The practices that farmers in Iowa use to grow crops and raise animals have evolved over time to help farmers stay in business and provide food for the nation, Ingels said. Farmers in Iowa produce about 7.5 percent of the nation’s food supply, according to the US Department of Agriculture. On his own farm, Ingels does not plow and plants cover crops – practices that improve water quality.
“He focused entirely on the brown and black communities,” Ingels said of Jones’ essay. âThere are communities all over this state that are predominantly white who have the same issues that may not be able to manage their wastewater. It is a socio-economic concern rather than a racial concern. I don’t think race should be involved in this.
Ingels said in the email that Jones’ “racial bait” could damage the credibility of the IIHR, an institute that celebrated its 100th anniversary in 2020, and make Republican lawmakers less likely to support the efforts. water quality.
In 2017, the Iowa Legislature threatened to cut public funding for the Iowa Flood Center, likely due to misconceptions that the unit also oversees water quality research by Jones and d ‘other scientists. Most of that money was restored under a budget amendment that came after an outcry from communities who benefited from the Flood Center’s flood modeling.
Krajewski responded to Ingels’ email the same day, thanking lawmakers for voting against a bill to abolish tenure, which Krajewski said “allows for scientific discourse and debate of ideas. and perspectives “.
He told Ingels that Jones “is an honest person, very knowledgeable and passionate about water quality issues in Iowa.”
Jones, who saw the email, said “It’s curious that I seem to have hurt feelings like this when at the same time we have a metro area of ââ600,000 people looking for a new source of potable water â- referring to Des Moines, the upstream neighbor of Ottumwa who already has a nitrate disposal facility and is now considering digging wells to ensure potable water, the Associated Press reported.
âHow do you separate socioeconomic status and race in the United States? Jones asked. âWe have a lot of immigrant labor working in the pork processing facilities, one of which is in Ottumwa. These things are quite closely related in my observation.
Larry Weber, a professor of user interface engineering who has served on state and national water quality groups, also recently drew criticism from Ingels after speaking about water quality in Iowa PBS’s “Iowa Press” show on June 18.

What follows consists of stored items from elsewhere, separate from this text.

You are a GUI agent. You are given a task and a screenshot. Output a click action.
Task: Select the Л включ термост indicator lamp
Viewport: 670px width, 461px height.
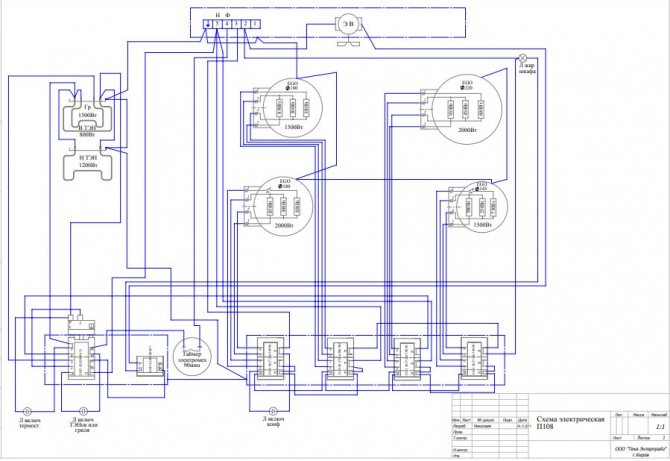(x=27, y=410)
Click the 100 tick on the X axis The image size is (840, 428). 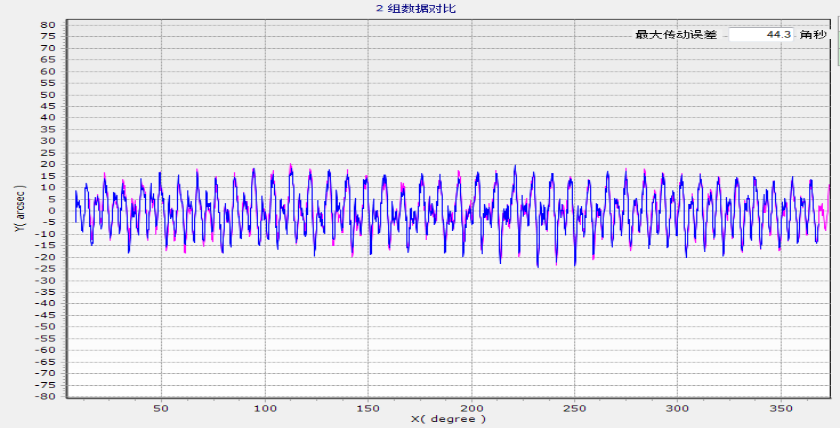coord(264,407)
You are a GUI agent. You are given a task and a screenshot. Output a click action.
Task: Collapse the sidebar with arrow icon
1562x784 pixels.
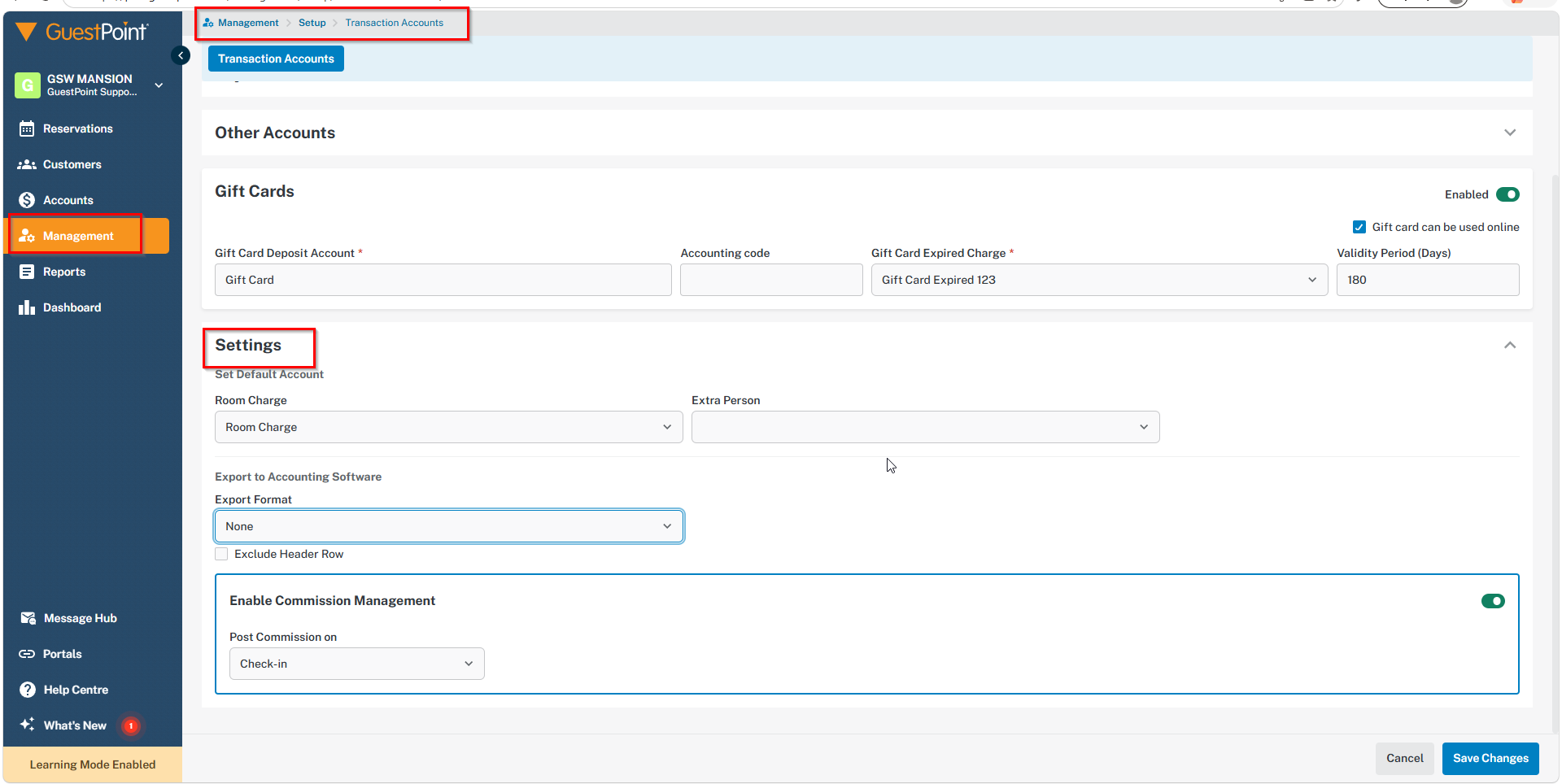pos(181,55)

In a three-part tweet on June 19, Ingels said Weber “has misled the public” by claiming that manure is washing away farm fields into streams and lakes. âOf course we can do better to improve water quality, but let’s do it honestly,â Ingels said.

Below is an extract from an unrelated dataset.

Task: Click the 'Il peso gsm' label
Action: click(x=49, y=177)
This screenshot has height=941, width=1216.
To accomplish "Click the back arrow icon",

Manure is typically injected into the soil, where it breaks down into components including nitrogen, phosphorus and potassium, Ingels said in the tweet. While excess nutrients from manure and commercial fertilizers end up in Iowa’s waterways, it’s not raw manure, he told The Gazette.

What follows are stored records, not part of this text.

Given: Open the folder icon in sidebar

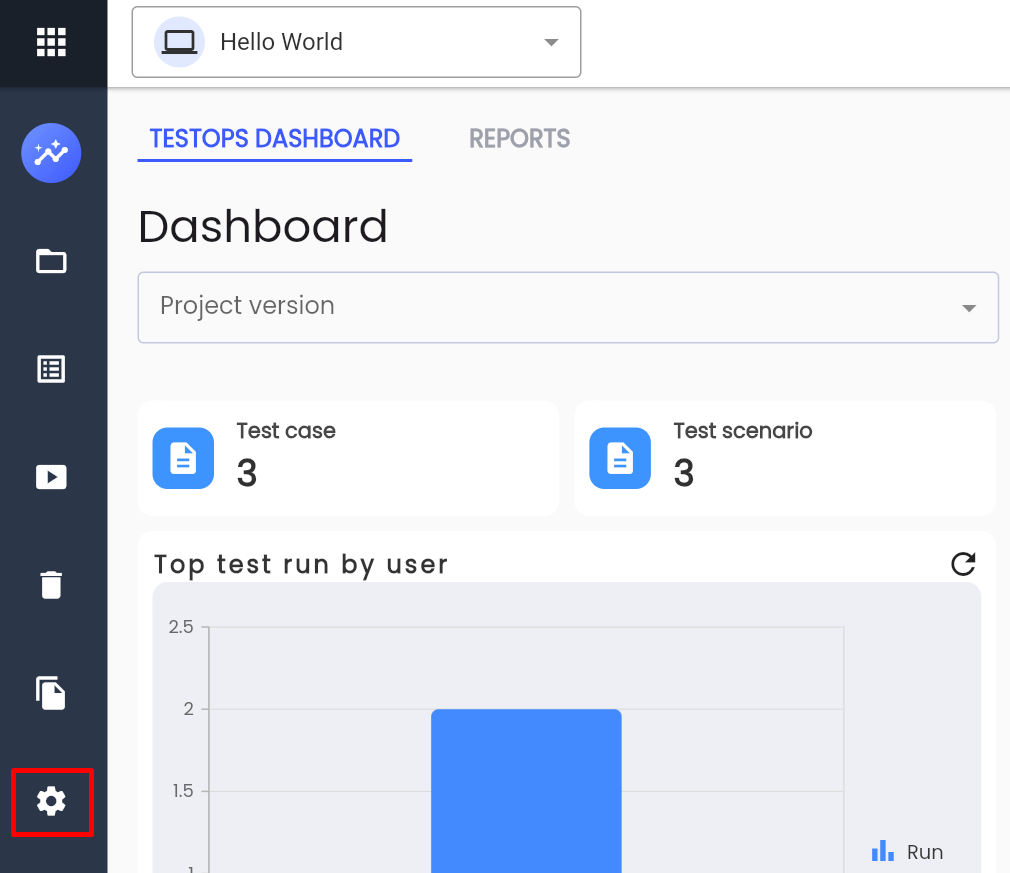Looking at the screenshot, I should pos(51,261).
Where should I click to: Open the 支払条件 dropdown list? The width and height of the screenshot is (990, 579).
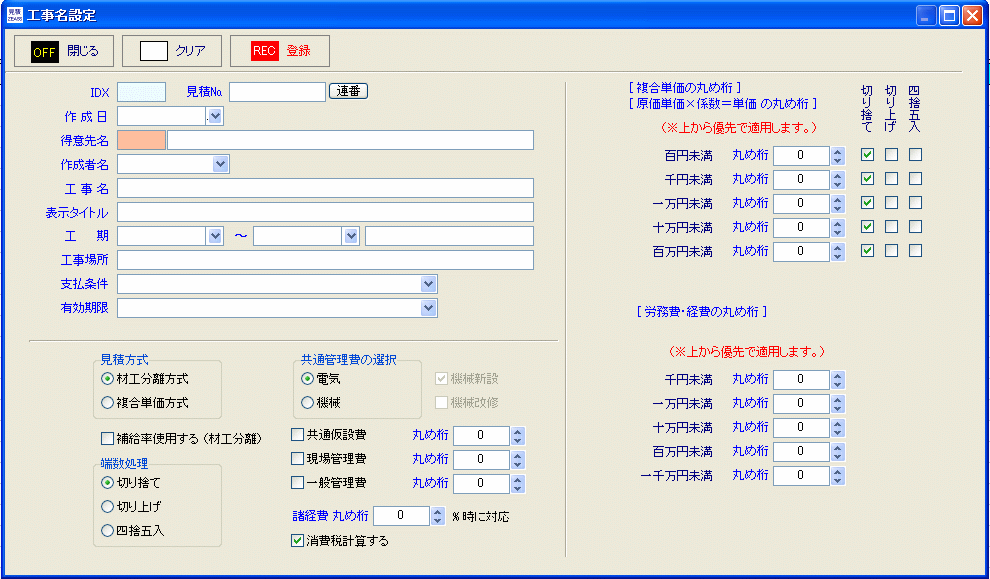[x=428, y=284]
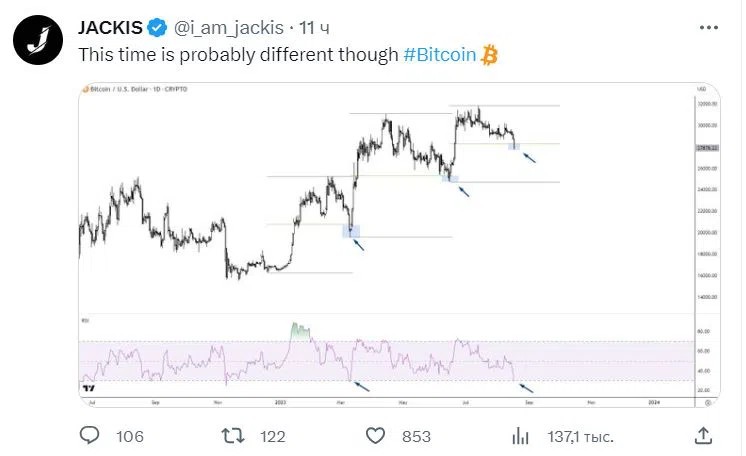Click the JACKIS profile avatar
Screen dimensions: 746x456
tap(37, 38)
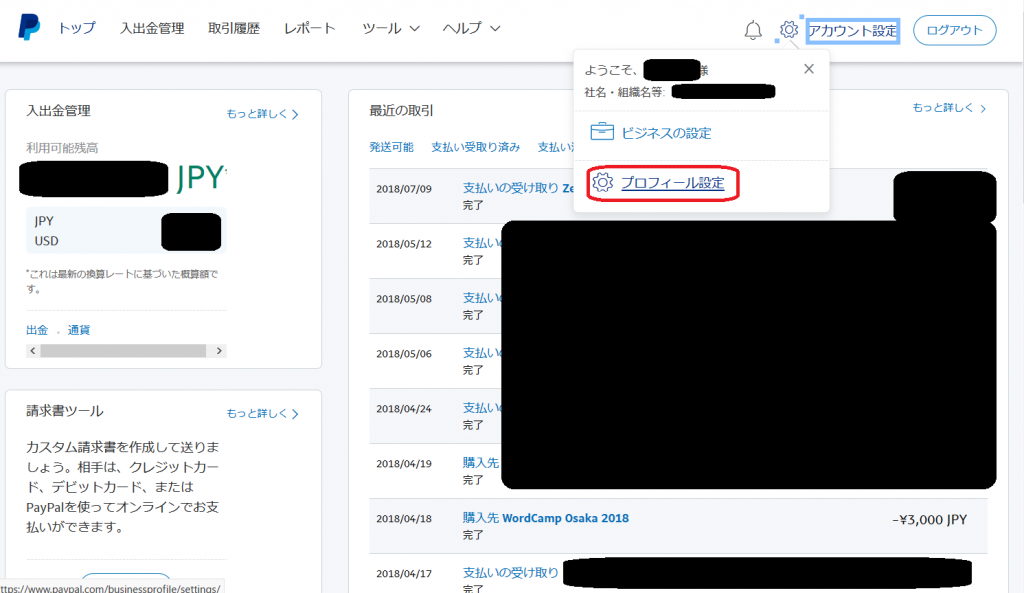Click the gear icon beside プロフィール設定
Viewport: 1024px width, 593px height.
click(602, 183)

“The manure that gets into your water looks a lot worse than the nutrient and phosphorus components that get into your water,” he said, acknowledging that he might split hair into four.
Weber said it appeared Ingels was trying to discredit the IU professor’s appearance on “Iowa Press.” âOur work is published, it is based on facts and science,â he said.
Rather than helping each other on social media, Weber said, he would be happy to have a conversation with Ingels about ways to improve water quality, such as digitizing manure management plans so that the mapping can be done to ensure that the manure is not finished. applied.